La dernière classe mise en évidence par l’analyse lexicale représente 28 % du corpus (Tableau 2). Les termes les plus spécifiques renvoient à une expérience rapportée à la première personne du singulier (« je ») et à un certain bonheur (« joie », « amour », « merveilleux », « envie »). De plus, les documents les plus spécifiques montrent que ces publications traitent de maternités à des âges particulièrement tardifs (après 50–60 ans). En effet, les cas de femmes ayant des enfants après l’âge de la ménopause (à la suite d’un don d’ovocytes issus de femmes plus jeunes) sont souvent relayés dans les médias, à l’instar de celui d’Annegret Raunigk en 2015 en Allemagne, enceinte de quadruplés à 65 ans. Les médias félicitent parfois ces mères et/ou les font s’exprimer à la première personne, témoignages et récits qui semblent présenter ces naissances comme d’heureux événements pour ces femmes qui ont pu réaliser leur désir d’enfant malgré leur âge avancé.

● **Contenu des données**
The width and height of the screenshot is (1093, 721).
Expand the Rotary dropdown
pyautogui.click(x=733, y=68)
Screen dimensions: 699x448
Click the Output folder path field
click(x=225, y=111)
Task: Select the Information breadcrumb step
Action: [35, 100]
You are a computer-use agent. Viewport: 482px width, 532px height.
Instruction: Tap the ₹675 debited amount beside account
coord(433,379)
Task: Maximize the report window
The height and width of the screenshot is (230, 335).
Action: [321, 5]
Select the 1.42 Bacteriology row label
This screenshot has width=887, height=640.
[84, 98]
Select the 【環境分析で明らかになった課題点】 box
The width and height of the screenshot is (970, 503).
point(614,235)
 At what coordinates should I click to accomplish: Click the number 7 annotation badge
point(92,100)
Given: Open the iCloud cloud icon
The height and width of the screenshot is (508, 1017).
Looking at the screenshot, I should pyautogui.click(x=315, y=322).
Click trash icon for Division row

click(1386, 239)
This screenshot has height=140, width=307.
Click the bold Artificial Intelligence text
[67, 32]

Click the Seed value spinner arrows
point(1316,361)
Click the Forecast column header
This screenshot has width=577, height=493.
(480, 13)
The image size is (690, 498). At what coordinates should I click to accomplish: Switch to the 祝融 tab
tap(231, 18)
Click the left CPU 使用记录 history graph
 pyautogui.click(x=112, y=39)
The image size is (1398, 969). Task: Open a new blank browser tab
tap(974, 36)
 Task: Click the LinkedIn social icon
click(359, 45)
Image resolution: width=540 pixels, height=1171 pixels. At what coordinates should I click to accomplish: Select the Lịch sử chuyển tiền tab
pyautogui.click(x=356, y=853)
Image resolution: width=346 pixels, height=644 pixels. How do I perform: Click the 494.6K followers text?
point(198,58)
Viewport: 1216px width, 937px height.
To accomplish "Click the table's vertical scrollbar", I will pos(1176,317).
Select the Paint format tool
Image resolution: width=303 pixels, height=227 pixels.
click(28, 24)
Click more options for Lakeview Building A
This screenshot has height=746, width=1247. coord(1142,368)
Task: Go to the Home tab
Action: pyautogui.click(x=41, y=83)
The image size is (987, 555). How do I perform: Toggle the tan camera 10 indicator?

● **Consignes**
• a. Indiquez si chacune des affirmations suivantes est conforme au document source et justifiez chaque réponse par une citation exacte : (i) la dernière classe représente 28 % du corpus ; (ii) Annegret Raunigk était enceinte de jumeaux à 65 ans ; (iii) les médias critiquent systématiquement ces mères.
• b. D’après le document source, de qui proviennent les ovocytes donnés aux femmes qui ont des enfants après l’âge de la ménopause ?
• c. Prolongez le document source sur les maternités tardives après sa dernière phrase.

● **Réponses**
• a.
(i) Oui : « La dernière classe mise en évidence par l’analyse lexicale représente 28 % du corpus ».
(ii) Non : « enceinte de quadruplés à 65 ans ».
(iii) Non : « Les médias félicitent parfois ces mères ».

• b. Ils proviennent de femmes plus jeunes.

• c.
Toutefois, cette vision positive est fortement contrebalancée par un discours attribuant un caractère égoïste à ces maternités. Régnier-Loilier (2007) évoquait le fait que les maternités tardives étaient aujourd’hui mieux perçues que par le passé, mais qu’un désir d’enfant tardif « reste parfois qualifié d’égoïste dans la mesure où il rompt avec l’agencement habituel des fonctions et rôles assignés à chaque catégorie d’âge » (Régnier-Loilier, 2007 : 104–105). Cette référence à un comportement « égoïste » est aussi soulignée dans des analyses de la presse britannique traitant de maternités tardives (Shaw et Giles, 2009) ou d’infécondité volontaire (Giles et al., 2009). Dans le corpus étudié, ce discours se manifeste dans l’un des documents les plus spécifiques à la classe 4, tiré d’une interview d’une psychologue :

« À 50, 60 ans, elles sautent le pas, subissant les lourds protocoles de l’AMP au péril de leur santé, traversant parfois les frontières pour en bénéficier. Ces enfants sont donc désirés plus que tout, pourrait-on penser. Mais de quel désir s’agit-il ? Que l’on ne s’y trompe pas, met en garde la psychologue : “Le désir de parentalité est certes fort. Ces personnes feraient tout pour ne pas manquer leur dernière chance de devenir parents. Mais se cache derrière la volonté de combler quelque chose : le désir d’être parent, et non le désir d’enfant en tant que tel”. Avec pour risque d’en faire des enfants roi… “non tant pour le plaisir de l’enfant que pour leur propre plaisir”. » (Magic Maman, 2019)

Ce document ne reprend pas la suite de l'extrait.